4. Ergenekon davasının görülüş biçimi, her türlü örgütlenmeyi terör örgütü olarak adlandırma alışkanlığı, verilen cezaların ağırlığı ve hukuki açıdan tartışmalı olması, yargının bilinen sorunları sebeple-sonuç arasındaki bağlantının kopmasına, yargılananların sanki tamamen masum olduklarına, Türkiye’de darbe planlarının yapılmadığına dair inancın beslenmesine yol açıyor.

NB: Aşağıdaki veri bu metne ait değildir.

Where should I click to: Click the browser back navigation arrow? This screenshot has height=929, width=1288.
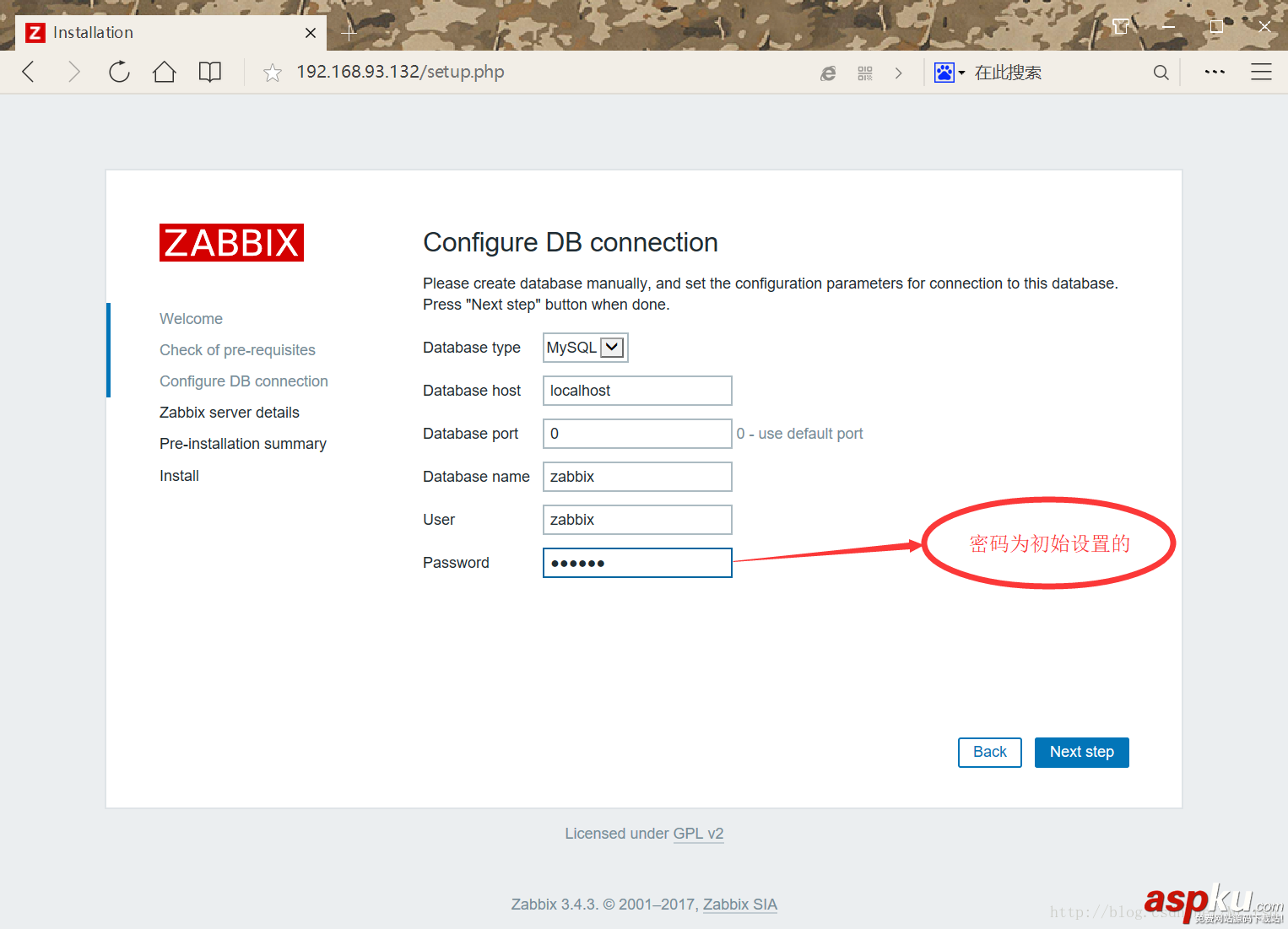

5. Gezi Parkı eylemliliği de devam edeceğe benziyor. Yanlış anlaşılmasın bu eylemlere katılanların darbe talep ettiğini söylemiyorum. Ancak bu eylemlilik durumu iyi yönetilemezse, sonucunun vesayetçilere yarayacağından söz ediyorum. Baskı artarsa, kamplaşma daha fazla keskinleşirse bundan en çok vesayetçiler karlı çıkar.
***
Çözümse içine kapanmada, savunmaya çekilmede değil, daha fazla demokratikleşmede, dünyayla daha fazla zihinsel ve siyasal entegrasyonda:
1. Türkiye’nin vesayet rejiminden kurtulması için sadece vesayetçilerden kurtulması yetmiyor, demokrasi de sadece vesayetten kurtulmak anlamına gelmiyor. Böylesine büyük, kapsamlı, sistematik ve toplumsal anlamda içselleştirilmiş bir sorunla uğraşırken tek bir boyutunu hesaba katamazsınız. Siyasi dengenin yeniden kurulması için aynı anda pek çok şeyi birden düzeltmeniz gerekiyor.

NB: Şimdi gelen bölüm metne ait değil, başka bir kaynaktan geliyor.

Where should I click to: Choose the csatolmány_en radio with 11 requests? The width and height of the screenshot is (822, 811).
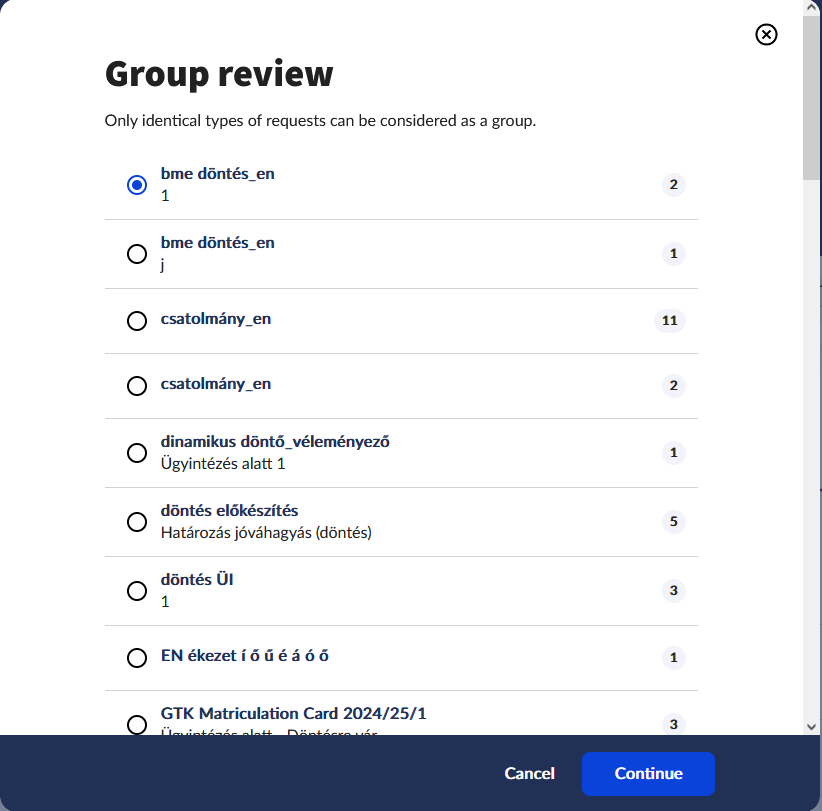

2. Batı’ya karşı çıkmak, yaptığı haksızlıkları dillendirmek de işe yaramıyor. Kendimiz söylüyoruz, kendimiz dinliyoruz. Batı’nın Türkiye’yi beklentilerimiz doğrultusunda dikkate alması için onlarla aramızda sorun yaratan konulara eğilmemiz şart. İsrail, Ermenistan, Kıbrıs bunların başında geliyor. Demokrasi açığını da kapatmalıyız, reformları gecikmeden hayata geçirmeliyiz. İfade özgürlüğünü hiç kimsede hiçbir şüpheye yer bırakmayacak şekilde sağlamalıyız.
3. AK Parti’nin Ergenekon davasındaki hukuksal sorunlara da muhaliflere bırakmadan kendisinin sahip çıkması gerek. Gezi Parkı’nın iktidara karşı olması iktidarın protestocuları dışlamasını getirmemeli. Protestoların düzenli bir şekilde gerçekleşeceği bir düzenleme yapılmalı. Protestocunun ne dediğinin dinleneceği bir yapı oluşturulmalı. Protestocu sistem dışına itileceğine, içine çekilmeli. Demokratik tartışmanın parçası haline getirilmeli.

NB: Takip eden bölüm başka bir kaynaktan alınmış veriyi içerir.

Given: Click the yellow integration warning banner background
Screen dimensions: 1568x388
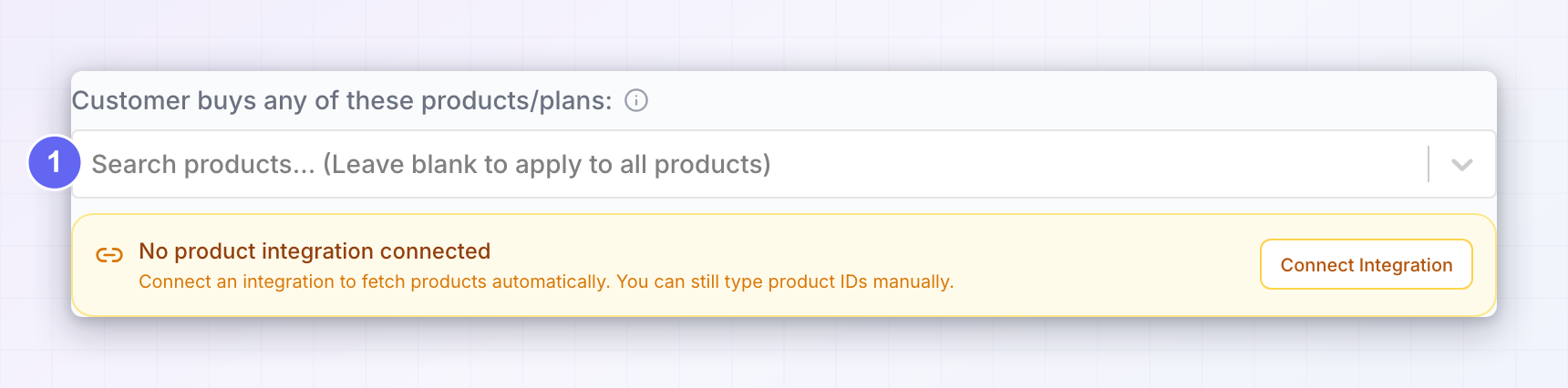Looking at the screenshot, I should 784,265.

Hüseyin Çelik’in Ergenekon’a ilişkin açıklamaları, Bülent Arınç’ın yorumları, Başbakan’ın son dönem konuşmaları, Cumhurbaşkanı’nın bayram mesajları umut vaat ediyor. Umarız iktidar kendilerine yönelik tüm eleştirileri ve uyarıları dikkate alır, benimsediğine inandığımız politikayı sonuna kadar götürür, Türkiye’yi gerçek anlamıyla demokratik, kendiyle ve dünyayla barışık bir ülke haline getirir. “Zamanın ruhu” bunu gerektiriyor. İyi bayramlar dileğimle...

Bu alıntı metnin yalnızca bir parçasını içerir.